Do Religion and STEM overlap?

Do Religion and STEM overlap?

If religion and STEM subjects were placed in a Venn diagram, there would be a huge overlap!

in the 'in common' area.  This blog focuses on one area: both require imagination.  To make hypotheses/to exercise the 'sixth' sense; to posit that not everything that exists is visible  (black holes being one such illustration).

Rob Hopkins' book, 'From What Is to What If: Unleashing the Power of Imagination to Create the Future We Want' (2019) is an argument sustained across many walks of life, that what people need now is the ability and the will to re-Imagine a positive future. Starting with our families, then communities, and ultimately the world - like ripples in a pond. It is an uplifting  and compelling manifesto for imaginative action. We need, Hopkins argues, the ability and readiness to ask the right, the most pertinent and life-transforming questions. About school, health, the natural world, story-telling within the community, the local economy, political action. For every scenario, he cites places in the world where people have imagined, and translated ideas into radical, successful action.

For Hopkins, childhood itself needs to be reimagined, with more opportunities for imaginative, unstructured, 'semi-supervised' play. If children are to grow into adults who can empathise, show resilience, self-reliance, entrepreneurial skills and the ability to take risks, they need fewer toys, access to the natural world, and the space to choose materials and create. 
His chapter on education is entitled 'What is School nurtured young imaginations?', and is a strong indictment of the current stress-inducing educational model of testing, cramming, rote learning and standardisation.
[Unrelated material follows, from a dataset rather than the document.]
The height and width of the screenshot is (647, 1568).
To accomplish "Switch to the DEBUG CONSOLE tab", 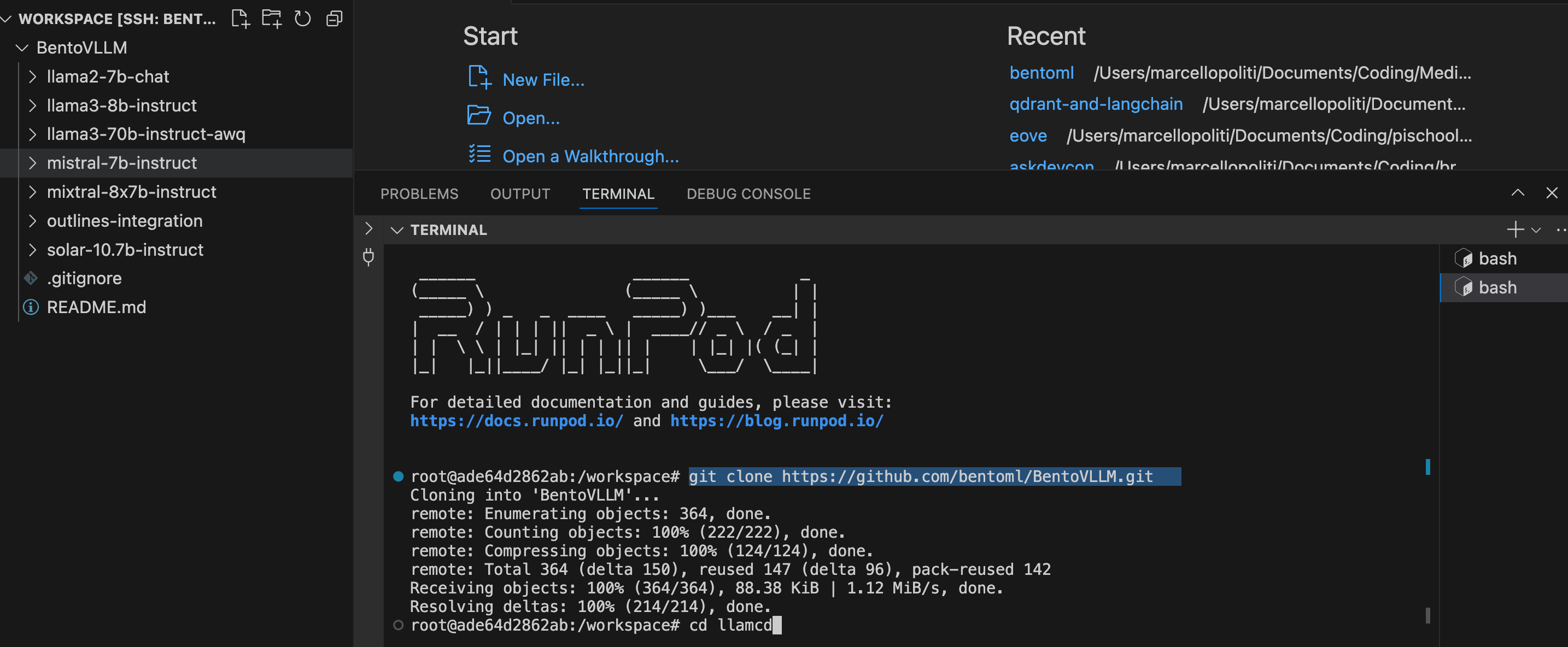I will [748, 193].
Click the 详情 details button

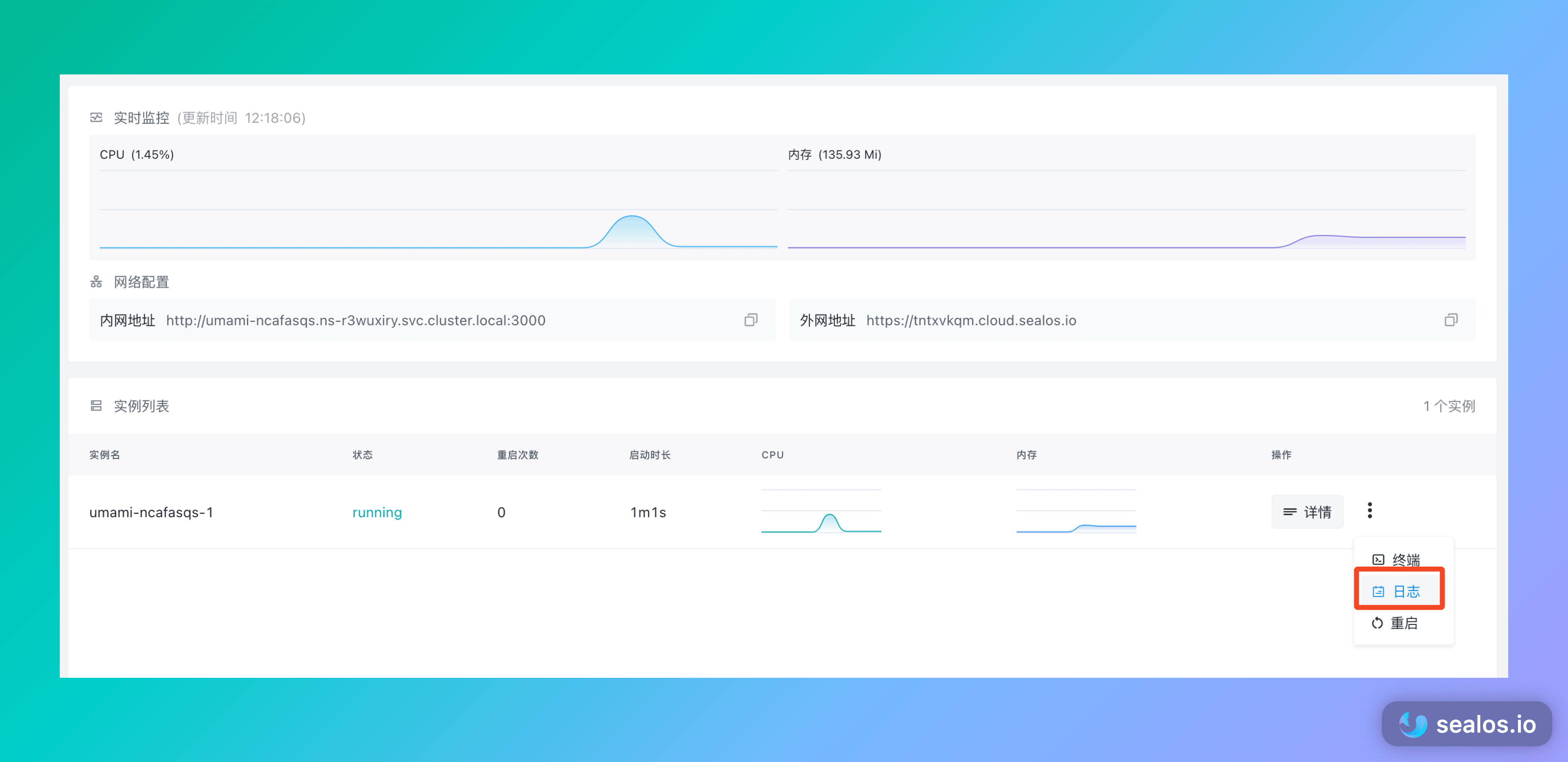pos(1307,512)
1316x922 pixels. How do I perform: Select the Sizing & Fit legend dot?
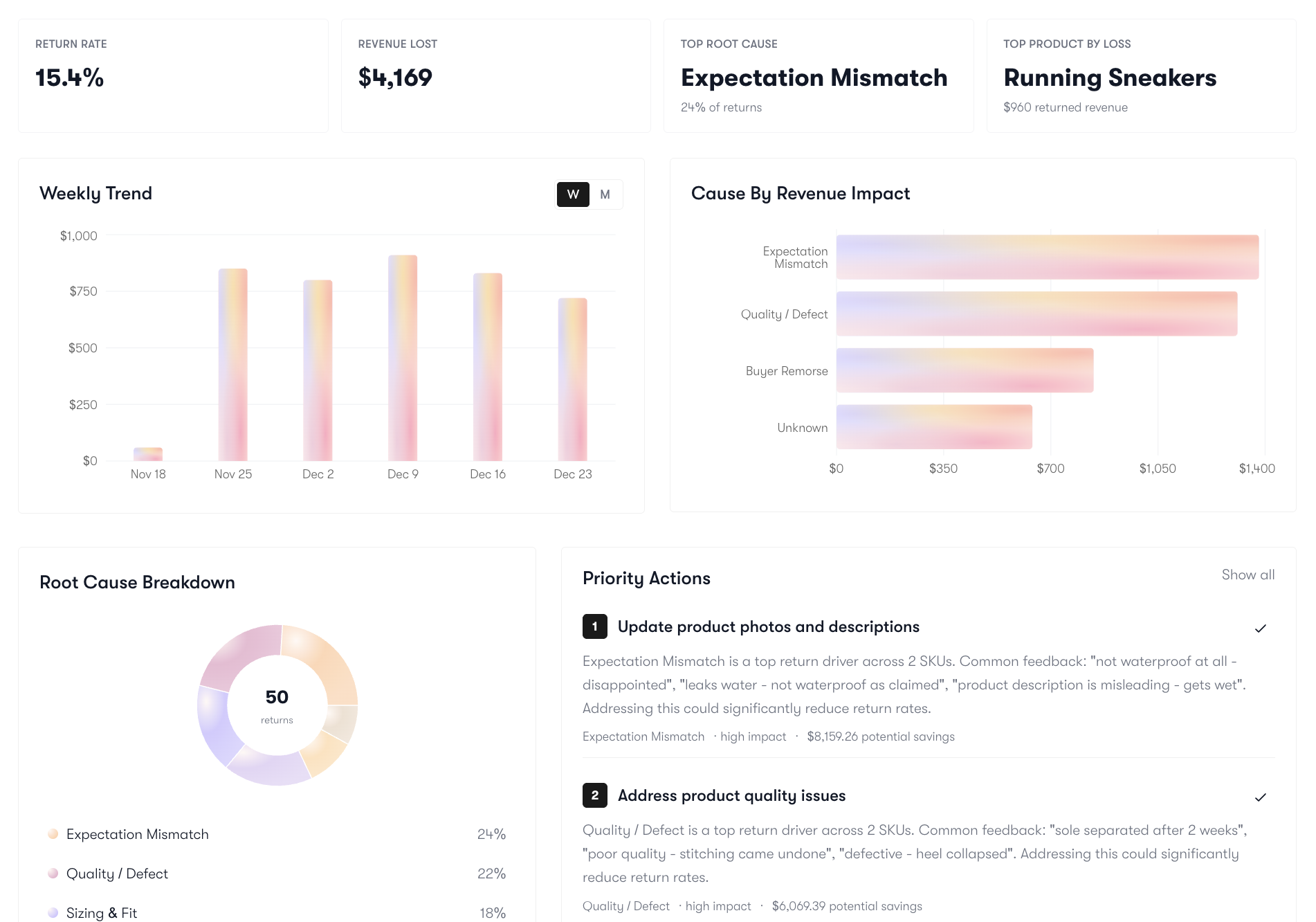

Basic manual dexterity is being lost, which impacts upon ability to perform practical tasks, like stitching or sewing up patients, as just one example.

If STEM subjects need to include a design element in order to create balanced human beings, also capable of providing the workforce of the future, then with current educational constraints, the caring and socially conscious teacher might want to think broadly, even 'outside of the box'.

A very innovative teaching programme is offered by STREAM Connection, which combines  RMEP with STEM.  My son remembers that one of the most exciting lessons of his time in school was offered in Design and Technology. He and his peers were invited to design a commodity that would be useful to the community. All aspects of community needs were pondered, and each student would focus on at least one aspect/interest group, and design then create a helpful tool.
This program does something similar, with a program, of lessons available online at Sadlier School. One such example focuses on buildings. This lesson considers firstly how the way a city is designed can impact upon a community, and how engineers, architects and others who work to construct buildings can serve the common good by creating safe, beautiful places in which people can live or work. Students study and discuss blueprints, then construct their own.

Other learning ideas include learning about saints as scientists, engineers, artists and mathematicians and how their work impacted the world for the better (examples include Blessed Carlo Acutis, amateur computer programmer, St Luke 'the beloved physician', St Hubert, mathematician).   Faith illuminated in Art provides opportunities to explore the science behind stained glass, how and why stained glass windows are designed, made and installed. Students might then run a project designing and engineering their own windows using mathematical concepts and art materials, or digital tools.

Engineers have enormous potential to engineer social justice, for example in planning and building wells in countries without water. It is creative, mining a rich vein of imagination, but also develops and utilizes technological tools and mathematical concepts, when students  learn about the vision and choices (functional, artistic or stylistic) that are open to builders and engineers of churches and homes.

Making and sharing music (both sacred and secular) can use machinery or audio technology to compose, record, remix.

I recommend both the book and the program to you.